Redaktur The Indonesia Now
Hampir tak terbantah kalau pembangunan infrastruktur yang efektif dan terjaga kecepatannya -- khususnya ruas jalan, bandar udara dan dermaga-- dapat memacu pertumbuhan ekonomi dan menciptakan lapangan kerja yang tak sedikit.
Kabinet Yudhoyono - Kalla jelas sadar dan berkomitmen untuk menjadikan percepatan infrastruktur sebagai strategi mendongkrak pertumbuhan ekonomi dan mengurangi tingkat kemiskinan.
Ketika Komite Kebijakan Percepatan Pembangunan Infrastruktur Indonesia (KKPPI) dan Bank Dunia menyebutkan angka 1300 triliun untuk membenahi kondisi infrastruktur di Indonesia maka lahirlah Infrastructure Summit I ( Februari 2005) dan II (September 2006) untuk menjaring investor.
Kurang dari dua tahun sisa pemerintah SBY-JK, tapi PR bidang infrastruktur masih menumpuk.
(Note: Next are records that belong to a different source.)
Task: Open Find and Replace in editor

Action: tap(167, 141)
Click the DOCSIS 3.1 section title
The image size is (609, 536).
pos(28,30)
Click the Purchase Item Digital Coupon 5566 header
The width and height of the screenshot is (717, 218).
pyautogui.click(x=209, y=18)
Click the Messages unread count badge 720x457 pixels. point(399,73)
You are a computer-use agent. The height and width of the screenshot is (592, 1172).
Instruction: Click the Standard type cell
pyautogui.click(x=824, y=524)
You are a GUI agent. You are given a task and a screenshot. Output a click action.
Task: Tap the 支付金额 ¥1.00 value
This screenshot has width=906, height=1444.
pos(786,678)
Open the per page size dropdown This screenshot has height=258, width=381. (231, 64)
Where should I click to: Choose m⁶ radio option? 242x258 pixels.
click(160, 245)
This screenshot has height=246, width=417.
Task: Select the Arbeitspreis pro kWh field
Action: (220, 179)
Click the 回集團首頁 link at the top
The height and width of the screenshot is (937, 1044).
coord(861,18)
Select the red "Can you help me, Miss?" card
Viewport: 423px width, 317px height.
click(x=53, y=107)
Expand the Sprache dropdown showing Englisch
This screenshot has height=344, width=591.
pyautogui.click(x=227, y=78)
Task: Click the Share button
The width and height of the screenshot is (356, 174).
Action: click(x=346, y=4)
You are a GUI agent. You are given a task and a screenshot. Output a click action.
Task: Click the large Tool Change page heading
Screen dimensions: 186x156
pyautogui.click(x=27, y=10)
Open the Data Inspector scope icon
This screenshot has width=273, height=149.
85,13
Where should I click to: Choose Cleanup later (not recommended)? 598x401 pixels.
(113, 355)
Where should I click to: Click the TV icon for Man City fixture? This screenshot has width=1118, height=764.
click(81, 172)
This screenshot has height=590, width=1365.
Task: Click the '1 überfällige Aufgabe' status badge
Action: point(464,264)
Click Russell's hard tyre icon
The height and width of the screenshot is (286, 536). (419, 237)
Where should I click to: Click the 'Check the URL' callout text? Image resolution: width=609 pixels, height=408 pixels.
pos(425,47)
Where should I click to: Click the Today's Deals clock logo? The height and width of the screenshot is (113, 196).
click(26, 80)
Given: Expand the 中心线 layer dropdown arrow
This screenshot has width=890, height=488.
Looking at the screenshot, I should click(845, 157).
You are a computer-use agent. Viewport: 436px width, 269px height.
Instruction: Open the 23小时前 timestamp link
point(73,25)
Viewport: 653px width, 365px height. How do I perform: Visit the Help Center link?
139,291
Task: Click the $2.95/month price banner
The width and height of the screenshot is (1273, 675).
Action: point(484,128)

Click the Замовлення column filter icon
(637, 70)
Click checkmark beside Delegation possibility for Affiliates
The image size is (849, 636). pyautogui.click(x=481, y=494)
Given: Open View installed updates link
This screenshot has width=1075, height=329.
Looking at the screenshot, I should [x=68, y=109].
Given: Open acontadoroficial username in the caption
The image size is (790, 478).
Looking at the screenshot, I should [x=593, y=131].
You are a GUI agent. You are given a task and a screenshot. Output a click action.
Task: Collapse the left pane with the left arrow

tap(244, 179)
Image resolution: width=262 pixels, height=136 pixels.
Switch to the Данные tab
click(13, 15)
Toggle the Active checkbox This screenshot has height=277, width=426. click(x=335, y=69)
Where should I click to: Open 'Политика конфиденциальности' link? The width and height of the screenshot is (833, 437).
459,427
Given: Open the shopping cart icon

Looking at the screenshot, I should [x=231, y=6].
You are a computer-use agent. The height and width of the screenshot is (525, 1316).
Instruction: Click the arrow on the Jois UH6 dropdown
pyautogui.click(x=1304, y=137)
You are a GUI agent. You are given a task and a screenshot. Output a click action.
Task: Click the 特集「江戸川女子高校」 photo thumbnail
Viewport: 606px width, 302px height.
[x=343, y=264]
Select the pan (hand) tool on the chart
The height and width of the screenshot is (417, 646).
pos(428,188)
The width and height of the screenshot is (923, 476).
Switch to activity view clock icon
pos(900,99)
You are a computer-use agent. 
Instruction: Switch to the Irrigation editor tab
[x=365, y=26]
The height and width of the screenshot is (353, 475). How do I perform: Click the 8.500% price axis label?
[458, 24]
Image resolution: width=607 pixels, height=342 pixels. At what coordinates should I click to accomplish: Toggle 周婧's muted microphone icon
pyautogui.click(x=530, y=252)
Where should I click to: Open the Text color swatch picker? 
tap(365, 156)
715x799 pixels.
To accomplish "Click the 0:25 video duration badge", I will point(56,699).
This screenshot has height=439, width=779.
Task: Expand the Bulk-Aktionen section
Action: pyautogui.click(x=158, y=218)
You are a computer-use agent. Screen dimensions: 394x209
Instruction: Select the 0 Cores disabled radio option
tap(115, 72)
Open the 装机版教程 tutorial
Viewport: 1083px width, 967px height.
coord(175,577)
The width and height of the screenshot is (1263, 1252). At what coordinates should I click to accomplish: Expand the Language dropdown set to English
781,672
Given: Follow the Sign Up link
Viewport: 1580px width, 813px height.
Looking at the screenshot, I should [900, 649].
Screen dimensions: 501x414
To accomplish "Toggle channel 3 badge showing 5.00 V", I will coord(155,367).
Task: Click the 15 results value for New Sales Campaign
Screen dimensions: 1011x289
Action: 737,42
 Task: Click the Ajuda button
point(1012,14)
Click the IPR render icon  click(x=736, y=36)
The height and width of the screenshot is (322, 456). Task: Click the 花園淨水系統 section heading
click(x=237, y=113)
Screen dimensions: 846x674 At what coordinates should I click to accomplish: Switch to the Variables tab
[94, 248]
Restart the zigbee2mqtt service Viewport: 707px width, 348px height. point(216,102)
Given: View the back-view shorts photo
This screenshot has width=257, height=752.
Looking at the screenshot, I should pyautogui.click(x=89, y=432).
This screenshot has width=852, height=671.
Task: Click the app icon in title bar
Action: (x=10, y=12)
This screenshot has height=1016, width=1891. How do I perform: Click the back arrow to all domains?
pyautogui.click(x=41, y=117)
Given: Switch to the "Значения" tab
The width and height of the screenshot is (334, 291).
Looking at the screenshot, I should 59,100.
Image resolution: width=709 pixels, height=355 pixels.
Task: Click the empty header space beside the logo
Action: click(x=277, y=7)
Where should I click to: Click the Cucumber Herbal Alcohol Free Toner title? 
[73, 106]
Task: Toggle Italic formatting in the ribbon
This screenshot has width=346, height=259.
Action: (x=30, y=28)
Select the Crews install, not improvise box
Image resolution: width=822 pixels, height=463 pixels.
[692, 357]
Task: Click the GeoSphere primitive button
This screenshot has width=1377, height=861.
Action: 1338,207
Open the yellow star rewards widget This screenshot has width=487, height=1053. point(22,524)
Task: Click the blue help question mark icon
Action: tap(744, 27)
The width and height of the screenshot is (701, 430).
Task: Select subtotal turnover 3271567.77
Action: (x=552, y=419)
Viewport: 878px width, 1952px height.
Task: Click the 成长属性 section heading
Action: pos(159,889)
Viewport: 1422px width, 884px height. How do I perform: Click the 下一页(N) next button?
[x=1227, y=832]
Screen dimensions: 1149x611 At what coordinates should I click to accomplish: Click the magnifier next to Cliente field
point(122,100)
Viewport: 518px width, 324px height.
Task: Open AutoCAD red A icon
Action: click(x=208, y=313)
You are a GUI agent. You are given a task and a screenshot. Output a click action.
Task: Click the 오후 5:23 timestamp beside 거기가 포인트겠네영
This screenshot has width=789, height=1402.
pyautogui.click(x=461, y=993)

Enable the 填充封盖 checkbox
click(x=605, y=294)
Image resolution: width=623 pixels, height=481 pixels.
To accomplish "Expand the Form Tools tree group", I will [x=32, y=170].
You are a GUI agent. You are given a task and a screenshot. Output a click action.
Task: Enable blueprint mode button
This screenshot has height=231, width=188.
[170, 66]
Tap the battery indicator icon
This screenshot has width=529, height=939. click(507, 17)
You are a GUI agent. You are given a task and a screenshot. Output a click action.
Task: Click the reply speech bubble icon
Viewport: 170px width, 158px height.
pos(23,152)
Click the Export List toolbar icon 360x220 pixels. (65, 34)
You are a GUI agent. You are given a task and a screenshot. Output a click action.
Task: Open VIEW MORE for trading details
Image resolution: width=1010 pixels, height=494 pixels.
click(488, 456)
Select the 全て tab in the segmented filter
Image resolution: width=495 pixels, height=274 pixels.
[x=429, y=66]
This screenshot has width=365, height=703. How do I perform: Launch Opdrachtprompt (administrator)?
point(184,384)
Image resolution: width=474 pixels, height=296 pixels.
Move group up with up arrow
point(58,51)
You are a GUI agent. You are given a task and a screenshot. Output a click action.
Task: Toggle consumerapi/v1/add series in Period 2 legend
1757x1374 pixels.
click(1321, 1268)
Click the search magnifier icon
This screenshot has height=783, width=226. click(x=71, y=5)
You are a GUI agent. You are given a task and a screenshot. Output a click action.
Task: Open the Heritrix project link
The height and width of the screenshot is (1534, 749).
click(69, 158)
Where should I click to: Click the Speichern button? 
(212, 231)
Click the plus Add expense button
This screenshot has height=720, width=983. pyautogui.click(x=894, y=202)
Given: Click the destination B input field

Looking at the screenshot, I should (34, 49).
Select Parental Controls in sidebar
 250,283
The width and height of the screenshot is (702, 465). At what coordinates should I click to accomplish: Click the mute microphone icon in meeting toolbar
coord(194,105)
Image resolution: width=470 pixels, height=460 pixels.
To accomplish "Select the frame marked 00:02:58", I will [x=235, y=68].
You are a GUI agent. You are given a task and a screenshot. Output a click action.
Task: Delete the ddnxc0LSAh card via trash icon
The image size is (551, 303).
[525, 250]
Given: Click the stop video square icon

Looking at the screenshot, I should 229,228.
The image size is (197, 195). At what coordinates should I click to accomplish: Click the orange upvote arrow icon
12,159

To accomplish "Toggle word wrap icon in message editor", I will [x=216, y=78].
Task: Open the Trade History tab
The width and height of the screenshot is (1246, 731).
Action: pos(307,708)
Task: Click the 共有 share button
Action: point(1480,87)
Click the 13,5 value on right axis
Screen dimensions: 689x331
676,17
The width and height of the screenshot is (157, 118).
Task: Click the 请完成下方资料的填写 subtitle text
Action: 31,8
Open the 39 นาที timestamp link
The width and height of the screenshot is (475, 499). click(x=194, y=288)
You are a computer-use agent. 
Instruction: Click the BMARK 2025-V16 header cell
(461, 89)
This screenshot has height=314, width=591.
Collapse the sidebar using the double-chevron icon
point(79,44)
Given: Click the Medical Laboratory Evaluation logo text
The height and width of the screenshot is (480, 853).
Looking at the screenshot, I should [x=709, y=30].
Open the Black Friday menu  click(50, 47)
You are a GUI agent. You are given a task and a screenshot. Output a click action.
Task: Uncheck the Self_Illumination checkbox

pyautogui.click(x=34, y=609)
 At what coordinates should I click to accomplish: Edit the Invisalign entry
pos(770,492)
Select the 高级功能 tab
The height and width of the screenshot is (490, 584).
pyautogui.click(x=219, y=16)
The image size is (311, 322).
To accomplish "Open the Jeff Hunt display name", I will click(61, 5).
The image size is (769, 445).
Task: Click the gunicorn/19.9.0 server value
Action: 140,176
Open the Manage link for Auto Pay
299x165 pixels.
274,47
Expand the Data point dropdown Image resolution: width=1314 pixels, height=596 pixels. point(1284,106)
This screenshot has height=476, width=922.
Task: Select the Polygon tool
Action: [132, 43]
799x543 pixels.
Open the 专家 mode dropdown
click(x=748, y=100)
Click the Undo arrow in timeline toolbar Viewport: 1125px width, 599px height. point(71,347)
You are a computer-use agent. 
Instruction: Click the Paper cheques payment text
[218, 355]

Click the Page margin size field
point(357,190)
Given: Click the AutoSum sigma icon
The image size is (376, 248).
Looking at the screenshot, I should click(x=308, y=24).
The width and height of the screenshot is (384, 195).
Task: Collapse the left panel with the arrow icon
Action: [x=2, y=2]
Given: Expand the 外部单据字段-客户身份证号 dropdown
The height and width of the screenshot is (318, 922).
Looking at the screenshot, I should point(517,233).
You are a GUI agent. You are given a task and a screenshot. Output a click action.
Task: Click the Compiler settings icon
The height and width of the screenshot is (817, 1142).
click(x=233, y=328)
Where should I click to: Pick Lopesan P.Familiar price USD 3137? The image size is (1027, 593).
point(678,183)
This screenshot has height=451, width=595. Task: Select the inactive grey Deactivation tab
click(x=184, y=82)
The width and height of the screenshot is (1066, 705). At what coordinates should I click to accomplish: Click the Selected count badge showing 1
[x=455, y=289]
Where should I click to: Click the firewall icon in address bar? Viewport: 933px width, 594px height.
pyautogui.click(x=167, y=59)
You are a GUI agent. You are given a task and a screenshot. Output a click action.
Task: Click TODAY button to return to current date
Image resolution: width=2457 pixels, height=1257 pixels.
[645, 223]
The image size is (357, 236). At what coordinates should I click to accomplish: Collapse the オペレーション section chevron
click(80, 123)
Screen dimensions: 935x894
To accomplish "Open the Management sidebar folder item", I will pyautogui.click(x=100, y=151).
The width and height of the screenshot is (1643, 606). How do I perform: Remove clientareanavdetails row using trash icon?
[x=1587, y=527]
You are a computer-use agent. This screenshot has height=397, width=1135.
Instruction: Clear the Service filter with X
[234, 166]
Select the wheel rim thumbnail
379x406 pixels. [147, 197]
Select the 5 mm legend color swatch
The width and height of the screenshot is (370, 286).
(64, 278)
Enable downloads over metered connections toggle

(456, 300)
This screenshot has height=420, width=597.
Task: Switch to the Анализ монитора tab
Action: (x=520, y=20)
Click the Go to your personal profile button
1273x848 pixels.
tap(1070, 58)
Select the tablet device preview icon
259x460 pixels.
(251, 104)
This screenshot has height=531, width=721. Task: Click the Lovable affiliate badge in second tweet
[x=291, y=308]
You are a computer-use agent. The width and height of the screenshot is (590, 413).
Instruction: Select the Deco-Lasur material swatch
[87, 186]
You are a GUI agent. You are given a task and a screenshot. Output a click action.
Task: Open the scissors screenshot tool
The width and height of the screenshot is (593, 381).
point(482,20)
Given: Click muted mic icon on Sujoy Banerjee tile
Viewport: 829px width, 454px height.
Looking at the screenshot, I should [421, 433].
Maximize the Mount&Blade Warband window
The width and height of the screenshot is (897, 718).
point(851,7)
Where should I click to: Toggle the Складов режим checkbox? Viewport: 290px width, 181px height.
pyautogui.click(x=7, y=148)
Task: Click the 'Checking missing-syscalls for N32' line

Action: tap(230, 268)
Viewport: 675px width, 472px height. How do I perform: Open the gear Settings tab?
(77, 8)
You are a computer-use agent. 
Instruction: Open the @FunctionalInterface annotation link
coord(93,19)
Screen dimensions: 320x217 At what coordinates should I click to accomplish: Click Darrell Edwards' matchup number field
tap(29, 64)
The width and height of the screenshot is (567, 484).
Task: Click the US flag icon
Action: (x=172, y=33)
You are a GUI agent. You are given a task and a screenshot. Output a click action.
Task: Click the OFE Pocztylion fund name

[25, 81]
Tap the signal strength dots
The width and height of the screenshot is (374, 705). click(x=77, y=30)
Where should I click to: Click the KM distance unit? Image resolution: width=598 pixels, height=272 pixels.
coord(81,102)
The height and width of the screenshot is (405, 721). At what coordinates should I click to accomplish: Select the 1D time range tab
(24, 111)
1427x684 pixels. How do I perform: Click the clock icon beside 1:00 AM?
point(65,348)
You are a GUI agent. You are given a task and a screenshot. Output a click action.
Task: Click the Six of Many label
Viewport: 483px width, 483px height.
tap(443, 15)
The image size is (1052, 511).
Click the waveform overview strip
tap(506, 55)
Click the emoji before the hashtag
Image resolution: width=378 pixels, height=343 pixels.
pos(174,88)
Lalu, SBY-JK, Januari 2008 ini memutuskan meningkatkan anggaran secara signifikan untuk dua Departemen teknis yang mengurusi infrastruktur , yaitu Departemen Pekerjaan Umum (DPU) dan Departemen Perhubungan (Dephub).
Dibandingkan tahun 2007, anggaran DPU naik 41,1 persen menjadi 36,1 triliun dan Dephub naik 49 persen menjadi 16,7 triliun. Alokasi dana terbesar di DPU adalah untuk penambahan dan perbaikan ruas jalan termasuk jalan tol, sedangkan di Dephub untuk peningkatan kualitas moda transportasi udara dan laut.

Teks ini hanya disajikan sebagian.